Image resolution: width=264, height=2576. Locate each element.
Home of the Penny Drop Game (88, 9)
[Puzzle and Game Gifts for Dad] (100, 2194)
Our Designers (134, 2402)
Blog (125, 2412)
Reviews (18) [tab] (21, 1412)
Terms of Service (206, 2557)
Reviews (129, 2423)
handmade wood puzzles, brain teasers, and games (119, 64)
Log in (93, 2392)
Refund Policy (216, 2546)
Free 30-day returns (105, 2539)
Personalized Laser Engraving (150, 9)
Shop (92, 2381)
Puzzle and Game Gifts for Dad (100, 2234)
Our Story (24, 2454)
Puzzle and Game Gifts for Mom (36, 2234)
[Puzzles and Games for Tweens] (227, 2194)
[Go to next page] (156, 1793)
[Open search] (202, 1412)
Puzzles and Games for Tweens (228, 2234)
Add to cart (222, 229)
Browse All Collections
━━━━━━━━━━━━━━━━━━━━
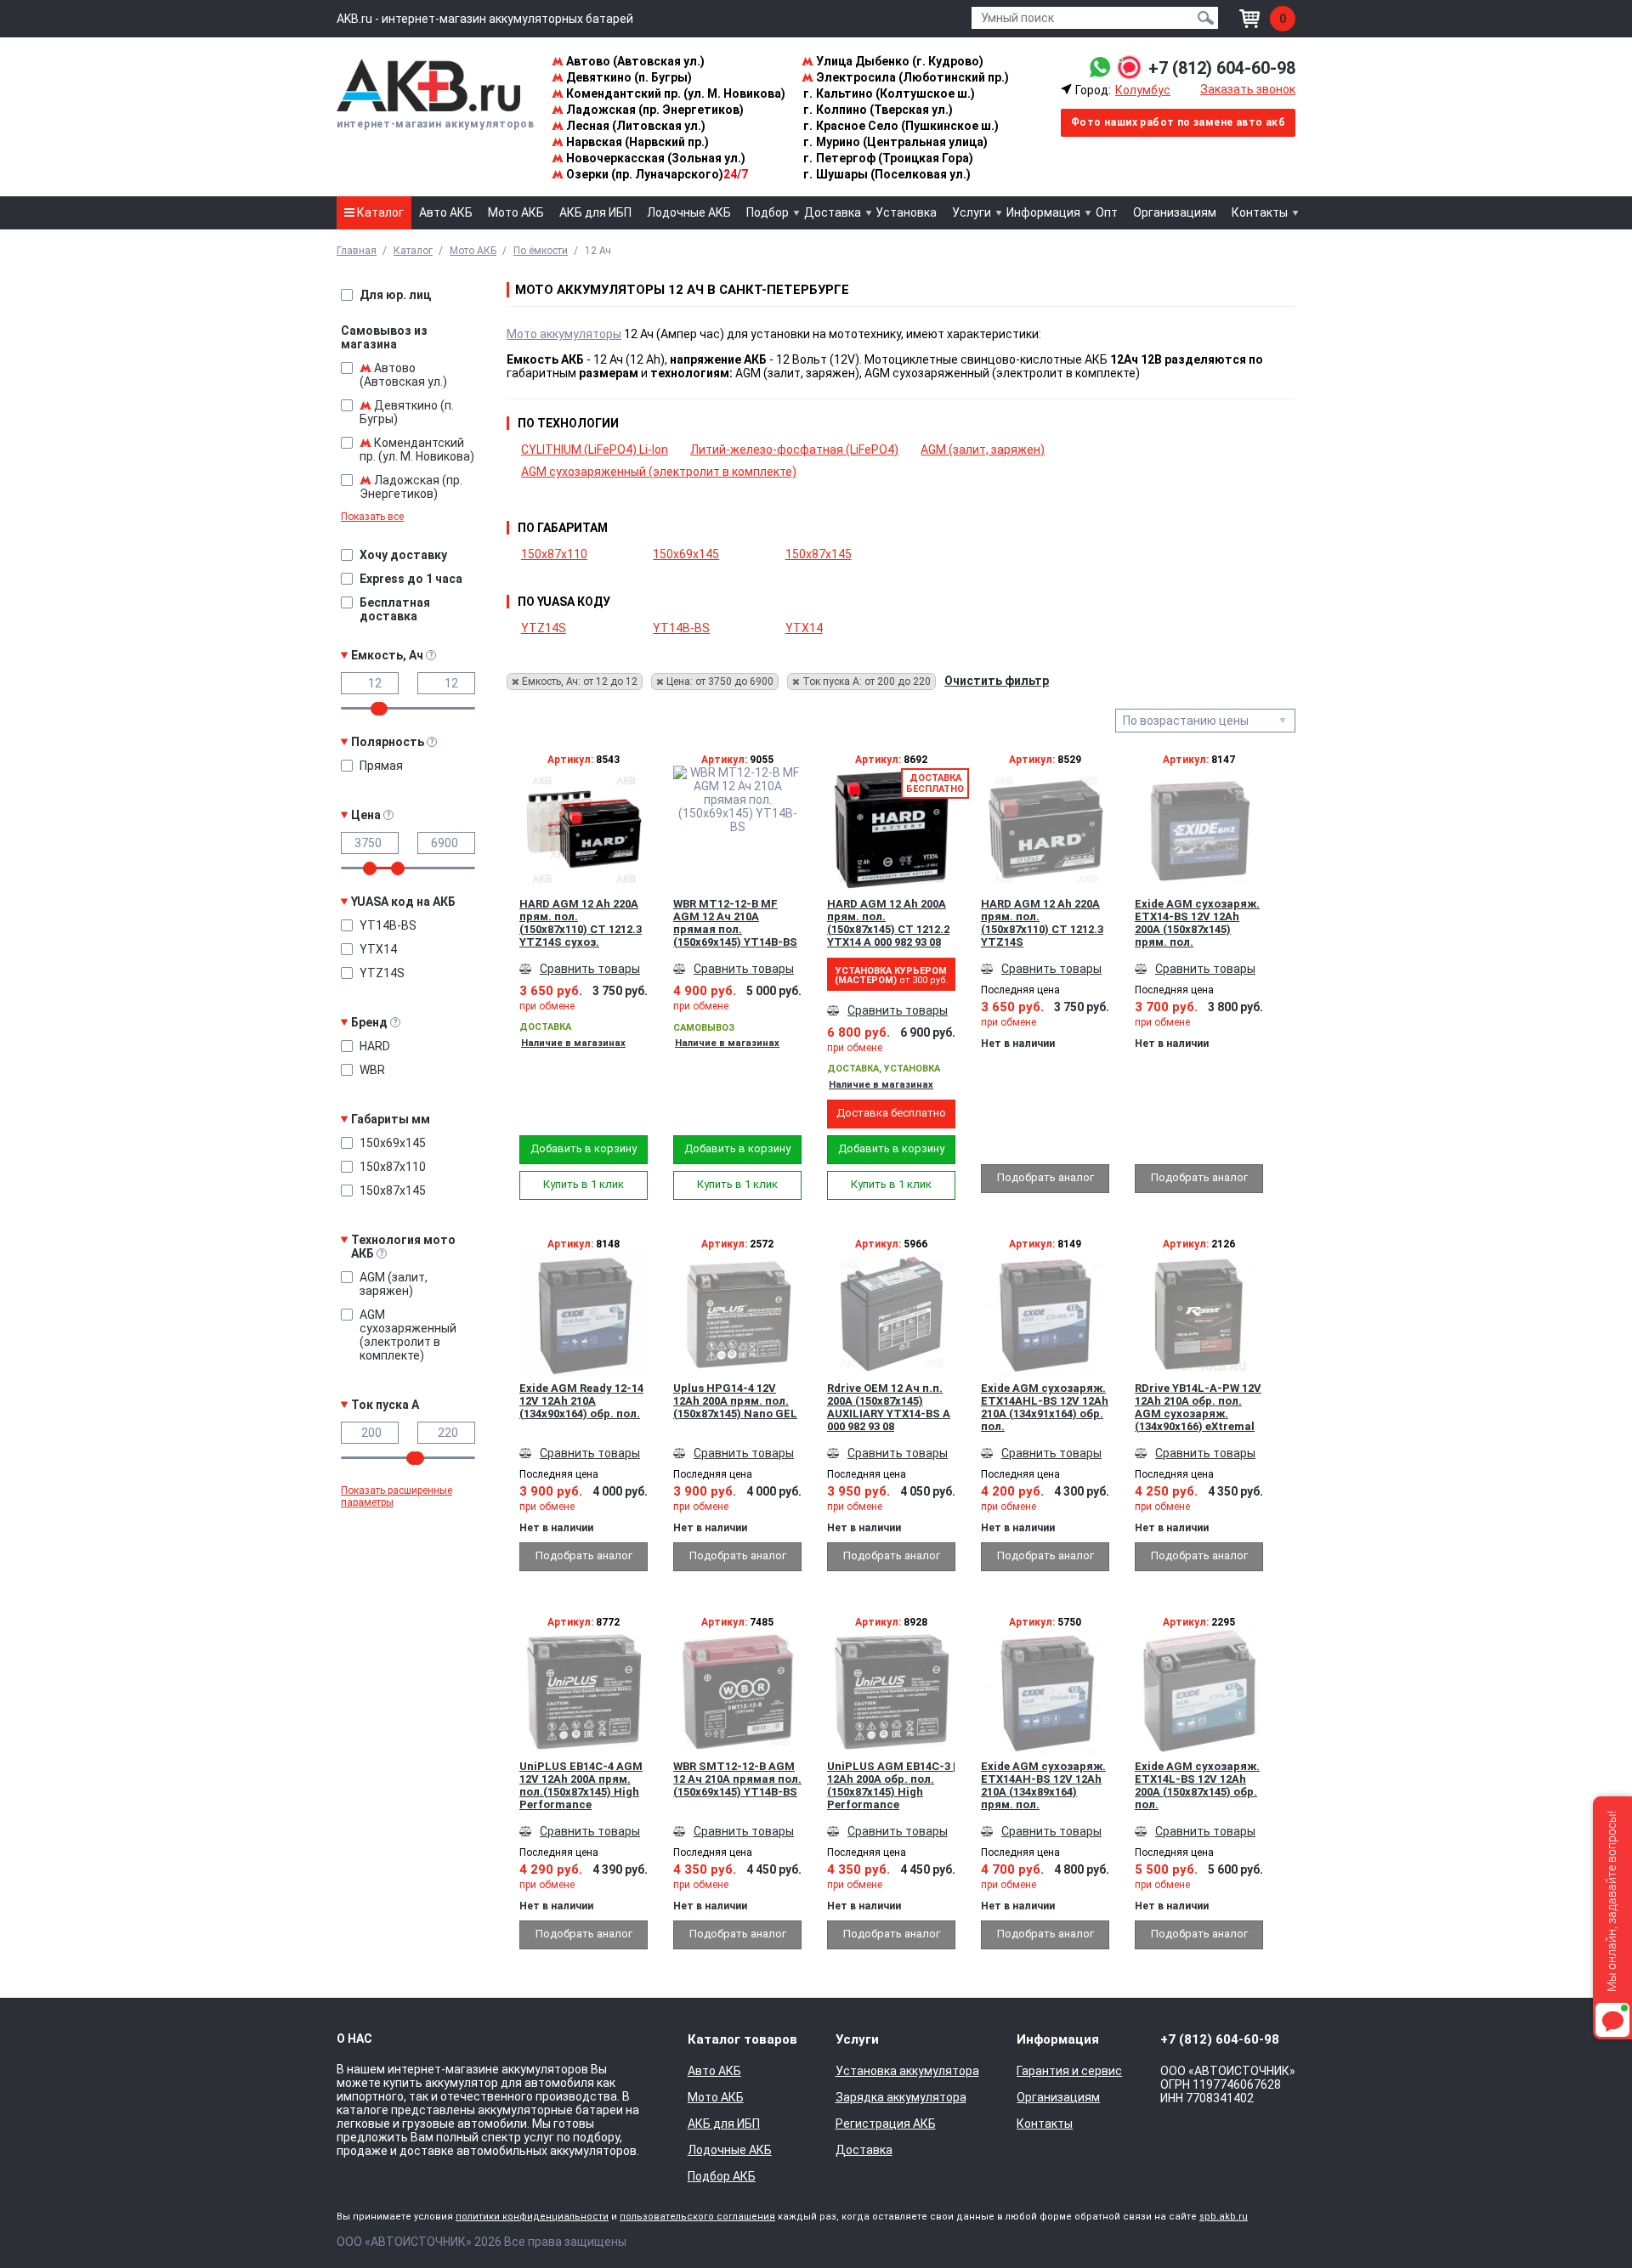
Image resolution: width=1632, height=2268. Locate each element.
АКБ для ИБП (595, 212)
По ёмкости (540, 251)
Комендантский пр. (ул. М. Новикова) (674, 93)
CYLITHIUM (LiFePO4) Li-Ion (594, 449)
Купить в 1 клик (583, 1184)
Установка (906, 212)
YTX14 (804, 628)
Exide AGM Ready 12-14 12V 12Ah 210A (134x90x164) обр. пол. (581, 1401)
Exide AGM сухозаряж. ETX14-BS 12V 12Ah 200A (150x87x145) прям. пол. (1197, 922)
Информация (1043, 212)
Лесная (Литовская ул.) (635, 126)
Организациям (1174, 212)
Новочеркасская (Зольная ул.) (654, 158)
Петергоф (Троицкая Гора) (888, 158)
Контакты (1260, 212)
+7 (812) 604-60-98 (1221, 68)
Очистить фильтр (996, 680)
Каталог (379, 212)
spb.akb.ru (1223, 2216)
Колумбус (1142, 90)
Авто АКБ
━━━━━━━━━━━━━━━━━━━━
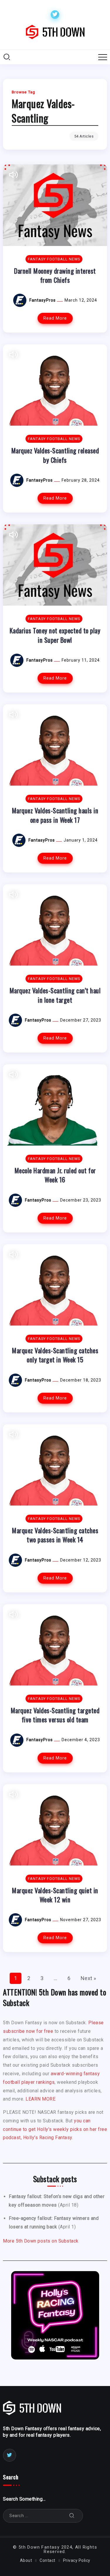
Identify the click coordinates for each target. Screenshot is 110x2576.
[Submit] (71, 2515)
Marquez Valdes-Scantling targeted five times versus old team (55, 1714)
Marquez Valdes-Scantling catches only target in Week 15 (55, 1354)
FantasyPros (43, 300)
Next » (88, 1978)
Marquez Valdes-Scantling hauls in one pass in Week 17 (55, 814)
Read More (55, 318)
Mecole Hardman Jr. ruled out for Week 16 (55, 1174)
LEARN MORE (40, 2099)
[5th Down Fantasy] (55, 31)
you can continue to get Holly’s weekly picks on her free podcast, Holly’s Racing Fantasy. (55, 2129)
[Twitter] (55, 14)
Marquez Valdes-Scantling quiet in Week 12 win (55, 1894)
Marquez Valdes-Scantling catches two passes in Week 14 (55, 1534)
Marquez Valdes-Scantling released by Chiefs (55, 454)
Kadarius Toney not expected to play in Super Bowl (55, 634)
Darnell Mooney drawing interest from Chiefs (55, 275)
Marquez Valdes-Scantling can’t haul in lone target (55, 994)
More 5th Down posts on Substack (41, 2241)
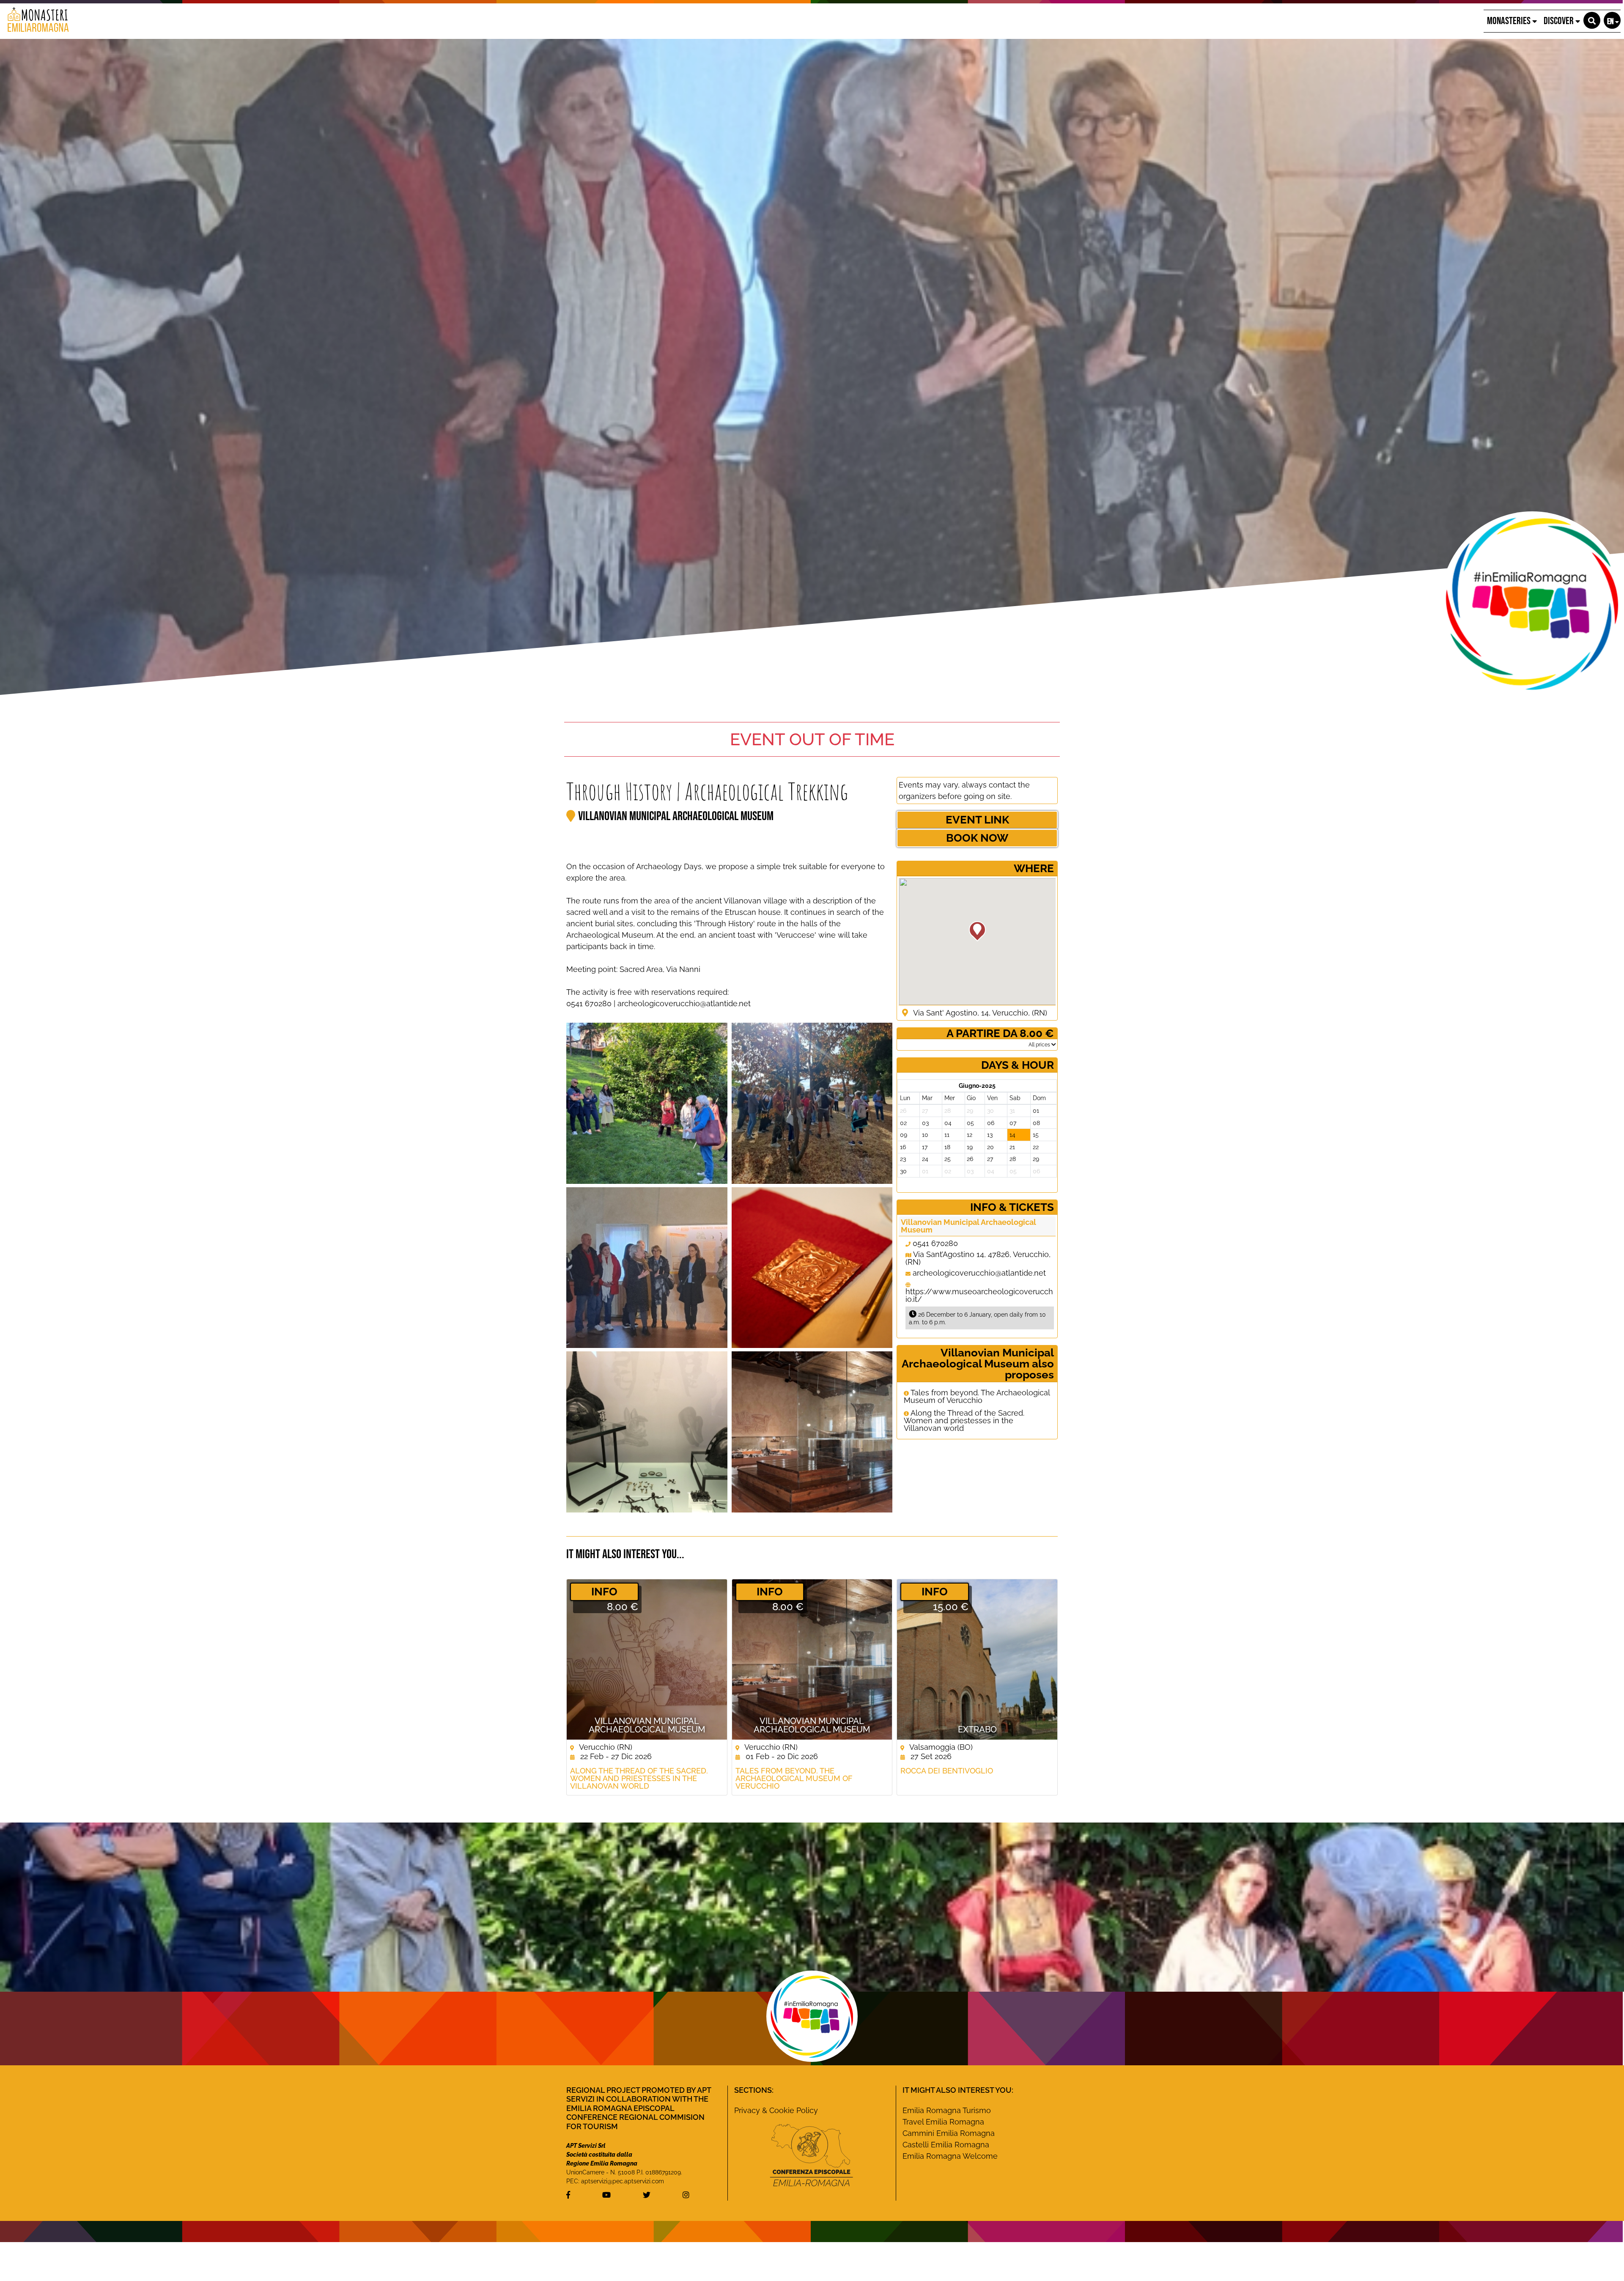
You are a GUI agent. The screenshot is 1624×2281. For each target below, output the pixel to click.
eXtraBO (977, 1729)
━━━━━━━━━━━━━━━━━━━━
GOAL OF THE EXERCISE
An exact transcription is needed of the lines from the one with "Marquez Valdes-Scantling targeted" to the one with "You are a GUI" above, both ends included, with pictures left out.

PROBLEM SOLUTION
Marquez Valdes-Scantling targeted five times versus old team (55, 1714)
Marquez Valdes-Scantling catches only target in Week 15 (55, 1354)
FantasyPros (43, 300)
Next » (88, 1978)
Marquez Valdes-Scantling hauls in one pass in Week 17 (55, 814)
Read More (55, 318)
Mecole Hardman Jr. ruled out for Week 16 (55, 1174)
LEARN MORE (40, 2099)
[5th Down Fantasy] (55, 31)
you can continue to get Holly’s weekly picks on her free podcast, Holly’s Racing Fantasy. (55, 2129)
[Twitter] (55, 14)
Marquez Valdes-Scantling quiet in Week 12 win (55, 1894)
Marquez Valdes-Scantling catches two passes in Week 14 (55, 1534)
Marquez Valdes-Scantling released by Chiefs (55, 454)
Kadarius Toney not expected to play in Super Bowl (55, 634)
Darnell Mooney drawing interest from Chiefs (55, 275)
Marquez Valdes-Scantling can’t haul in lone target (55, 994)
More 5th Down posts on Substack (41, 2241)
You are a GUI agent. The screenshot is 1624×2281. For each target below, output the pixel to click.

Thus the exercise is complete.